Exercise:
From the line containing "Task: Switch to the AI 3D model Generator tab" through the last line of the records, print every line exactly and nothing more.
Dataset records below:
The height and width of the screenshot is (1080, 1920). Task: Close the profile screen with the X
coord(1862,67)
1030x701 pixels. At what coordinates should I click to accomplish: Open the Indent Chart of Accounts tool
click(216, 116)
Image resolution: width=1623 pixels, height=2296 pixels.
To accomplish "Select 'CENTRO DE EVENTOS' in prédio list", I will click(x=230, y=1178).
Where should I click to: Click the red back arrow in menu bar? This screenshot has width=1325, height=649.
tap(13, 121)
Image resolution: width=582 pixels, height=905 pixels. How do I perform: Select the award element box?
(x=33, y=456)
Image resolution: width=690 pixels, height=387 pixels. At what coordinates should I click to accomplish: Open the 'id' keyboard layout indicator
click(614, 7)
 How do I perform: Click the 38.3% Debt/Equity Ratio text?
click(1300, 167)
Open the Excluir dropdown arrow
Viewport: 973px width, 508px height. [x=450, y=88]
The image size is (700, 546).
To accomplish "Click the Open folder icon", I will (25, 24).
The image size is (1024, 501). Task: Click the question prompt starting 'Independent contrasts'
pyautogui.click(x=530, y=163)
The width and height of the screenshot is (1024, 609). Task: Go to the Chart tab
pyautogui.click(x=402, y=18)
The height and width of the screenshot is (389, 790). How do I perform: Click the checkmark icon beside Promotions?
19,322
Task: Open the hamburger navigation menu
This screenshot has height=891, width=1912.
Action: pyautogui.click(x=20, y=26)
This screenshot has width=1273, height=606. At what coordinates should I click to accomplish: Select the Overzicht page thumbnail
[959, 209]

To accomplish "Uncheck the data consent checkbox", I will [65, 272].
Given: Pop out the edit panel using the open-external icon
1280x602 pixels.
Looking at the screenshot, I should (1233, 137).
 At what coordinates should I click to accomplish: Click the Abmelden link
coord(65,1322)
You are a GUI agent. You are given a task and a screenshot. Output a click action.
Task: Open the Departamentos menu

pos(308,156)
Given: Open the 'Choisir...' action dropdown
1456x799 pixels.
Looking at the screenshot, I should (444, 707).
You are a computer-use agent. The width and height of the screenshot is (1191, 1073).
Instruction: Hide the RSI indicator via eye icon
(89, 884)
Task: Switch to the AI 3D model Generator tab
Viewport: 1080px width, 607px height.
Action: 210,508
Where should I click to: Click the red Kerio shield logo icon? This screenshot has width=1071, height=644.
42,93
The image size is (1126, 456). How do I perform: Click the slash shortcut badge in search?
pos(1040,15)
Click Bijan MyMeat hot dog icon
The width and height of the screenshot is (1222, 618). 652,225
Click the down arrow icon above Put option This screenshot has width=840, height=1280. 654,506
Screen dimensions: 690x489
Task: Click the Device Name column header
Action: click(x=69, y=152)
End of Dataset records.
Result of the task:
Task: Switch to the AI 3D model Generator tab
Viewport: 1080px width, 607px height.
Action: 210,508
Where should I click to: Click the red Kerio shield logo icon? This screenshot has width=1071, height=644.
42,93
The image size is (1126, 456). How do I perform: Click the slash shortcut badge in search?
pos(1040,15)
Click Bijan MyMeat hot dog icon
The width and height of the screenshot is (1222, 618). 652,225
Click the down arrow icon above Put option This screenshot has width=840, height=1280. 654,506
Screen dimensions: 690x489
Task: Click the Device Name column header
Action: click(x=69, y=152)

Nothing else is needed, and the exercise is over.